7. Social networks - Centenarians often choose to participate in social circles that support healthy lifestyles and behaviors. Social connectedness is particularly important for maintaining psychological and physical well-being in old age. Research has shown that older adults who have a strong social support and social networks tend to retain independence, have a stronger sense of purpose in life, and may experience slower cognitive decline compared to those who are socially isolated. Did you know - Healthy habits may be contagious. Researchers have found that people are more likely to engage in healthy or unhealthy behaviors depending on the behavior of those in their social circles.

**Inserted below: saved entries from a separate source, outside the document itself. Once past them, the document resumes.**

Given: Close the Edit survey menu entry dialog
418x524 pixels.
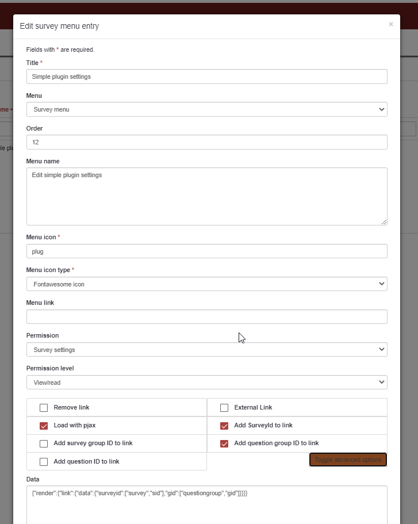Looking at the screenshot, I should tap(391, 24).
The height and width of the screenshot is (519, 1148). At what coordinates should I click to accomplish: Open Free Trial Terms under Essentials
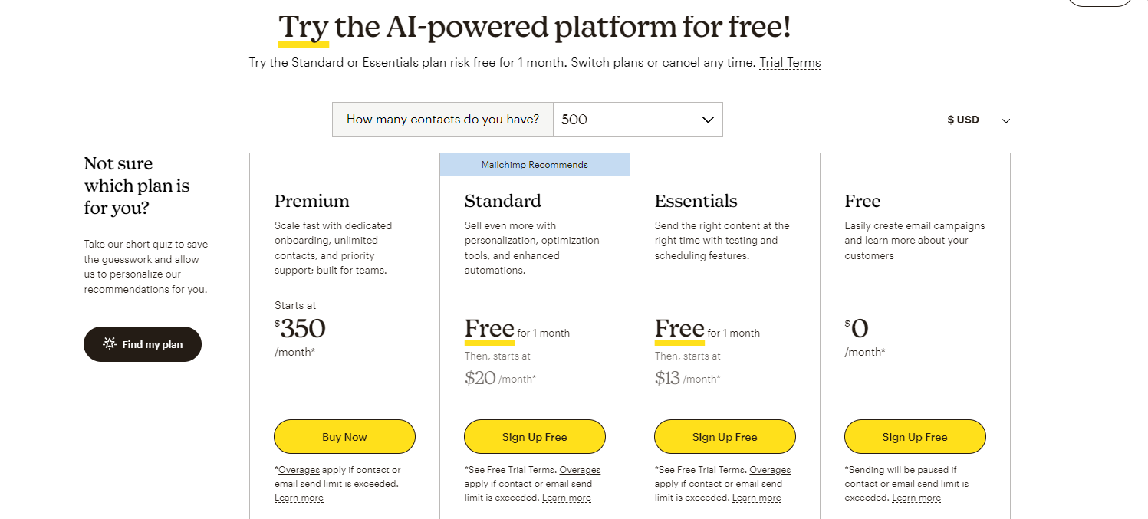pos(711,470)
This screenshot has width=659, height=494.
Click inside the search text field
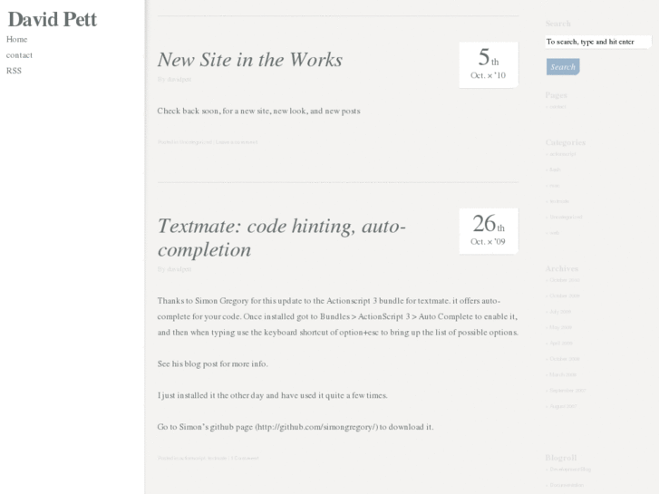(x=598, y=42)
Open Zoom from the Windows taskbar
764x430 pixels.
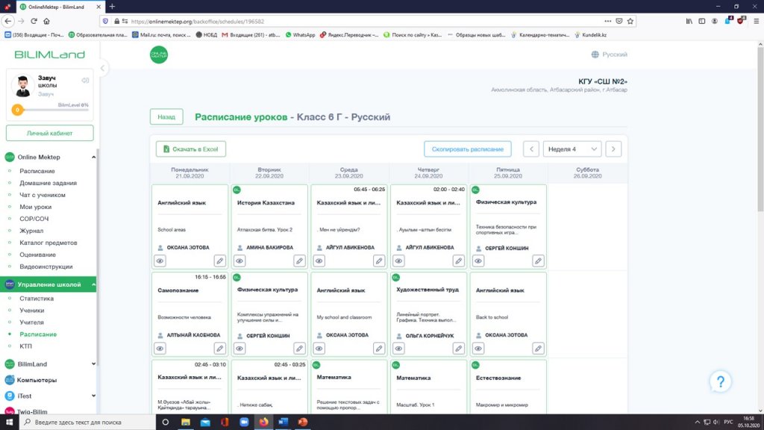(x=244, y=423)
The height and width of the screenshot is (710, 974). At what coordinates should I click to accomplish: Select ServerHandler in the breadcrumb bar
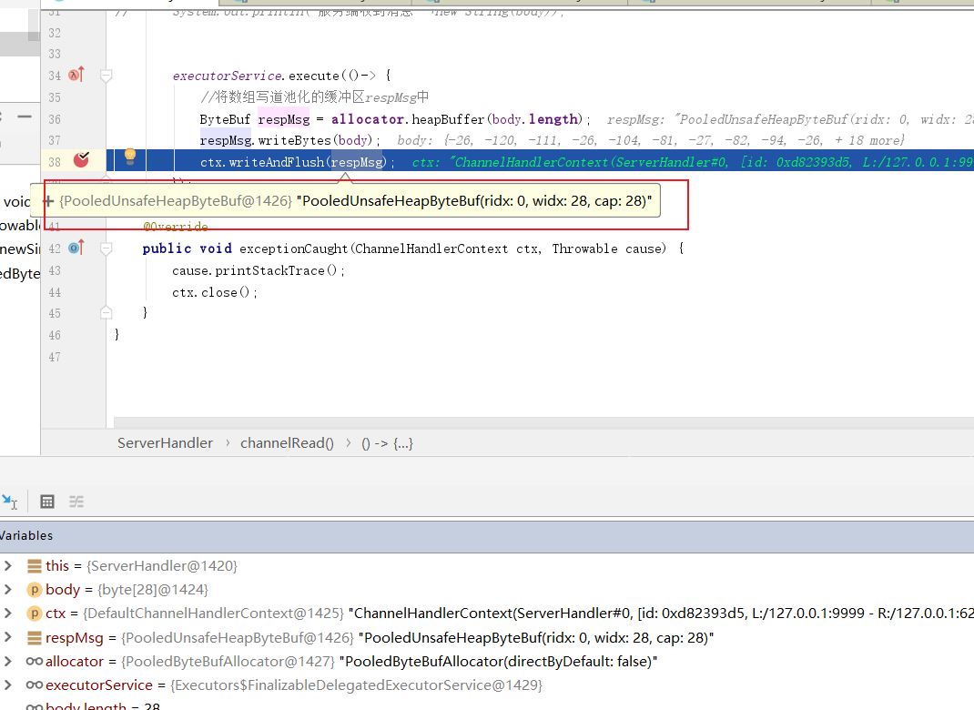coord(165,443)
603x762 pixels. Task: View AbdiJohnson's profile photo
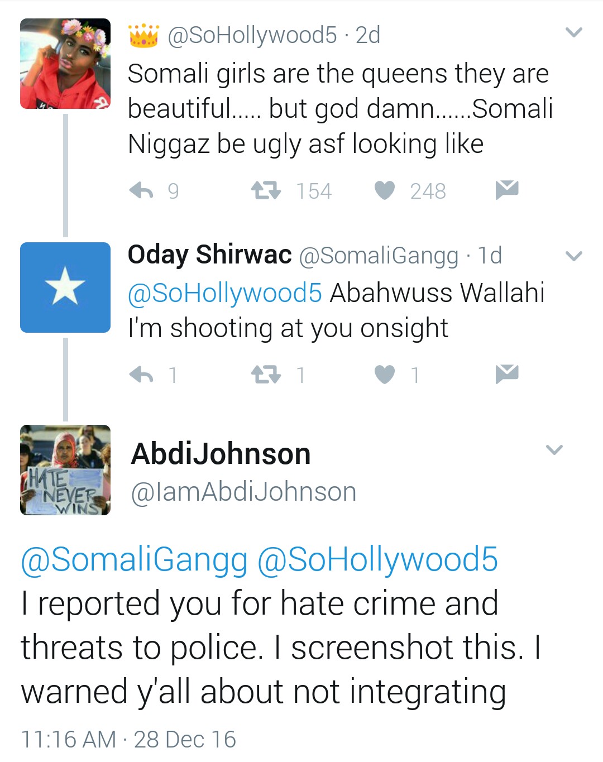[x=65, y=469]
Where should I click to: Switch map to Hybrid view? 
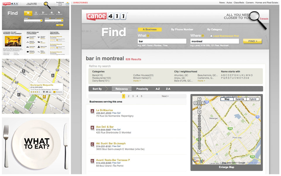coord(253,99)
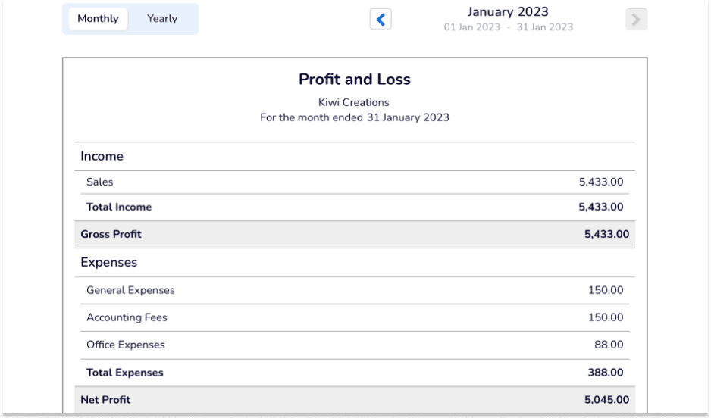Select the 01 Jan 2023 start date
Viewport: 711px width, 418px height.
[472, 27]
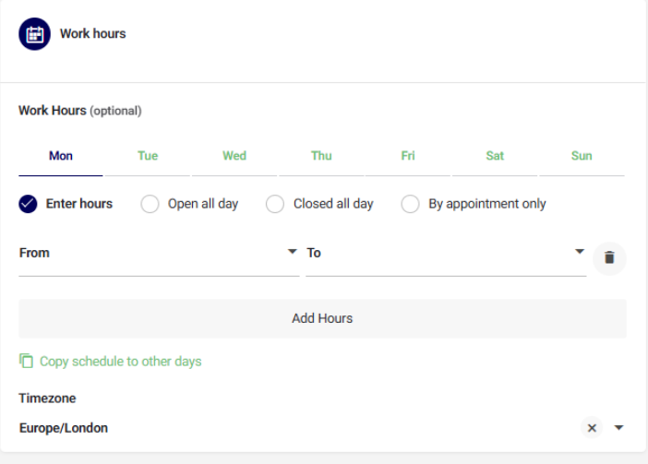This screenshot has height=464, width=648.
Task: Click the copy schedule icon
Action: click(26, 361)
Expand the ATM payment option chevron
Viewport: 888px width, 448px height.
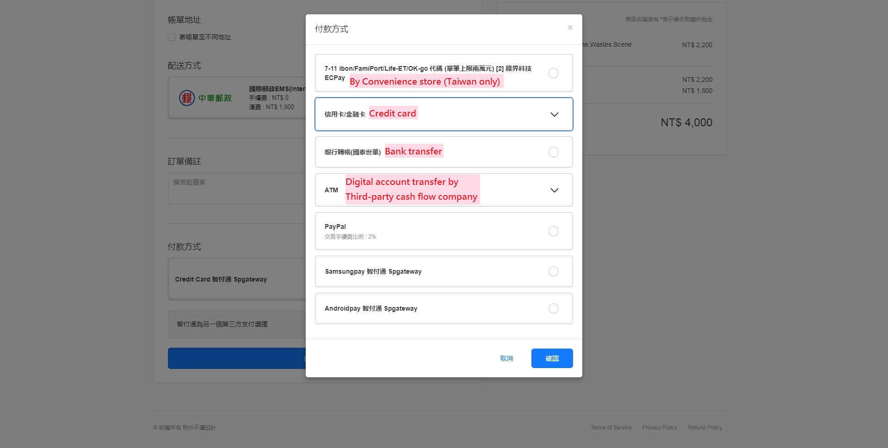[554, 190]
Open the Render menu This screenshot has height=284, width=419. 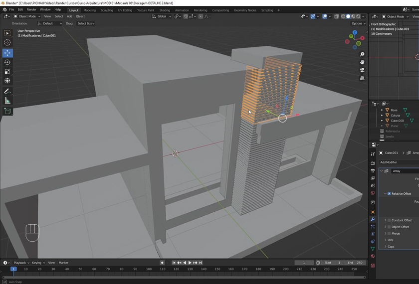coord(31,9)
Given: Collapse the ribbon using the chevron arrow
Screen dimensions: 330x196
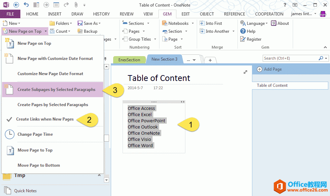Looking at the screenshot, I should click(x=325, y=47).
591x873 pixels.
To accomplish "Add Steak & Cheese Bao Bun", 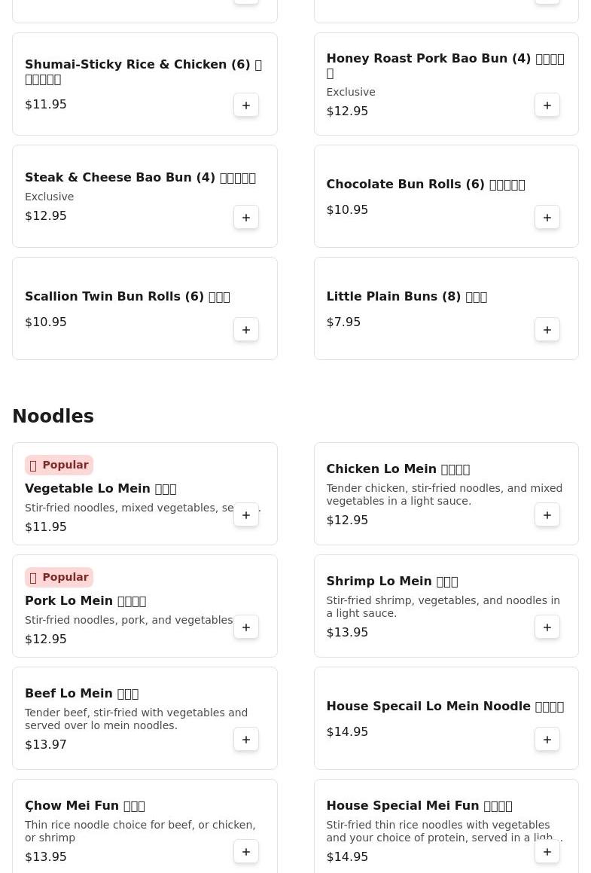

8. - Spirituality - Most people living in Blue Zones belong to a faith-based community, and religious affiliations vary among the populations. Attending weekly faith-based services may add between four and 14 years of life expectancy. Research has shown that attending faith-based services as little as once per month may also exert health benefits. Some of the health benefits associated with attending faith-based services improve immune system function and reduced risk of heart disease. No matter your faith, spirituality is believed to promote general well-being.
9. Family first - Family relationships are a top priority for individuals in Blue Zone regions. Parents invest time in their children and individuals have committed life partners. Furthermore, it is common for aging parents and grandparents to live with their children or other family members where they contribute to household responsibilities and childcare.
The Bottom Line - The Blue Zones are unique regions across the world with the healthiest, happiest and longest-living people, as identified by Dan Buettner, National Geographic, and several scientists. Focusing on healthy diet, regular physical activity, social connectedness, spirituality, and stress management are healthy habits shared by the people living within the Blue Zones and may promote overall health and longevity. The above article can be found here.
I don't know if I want to live to be over 100 however it's the quality of life that will be important moving forward. That currently involves losing weight, getting fit, eating well and doing passion projects. My birthday is next month and these years just seem to be flying by quicker and quicker so all the more reason to focus on health and happiness.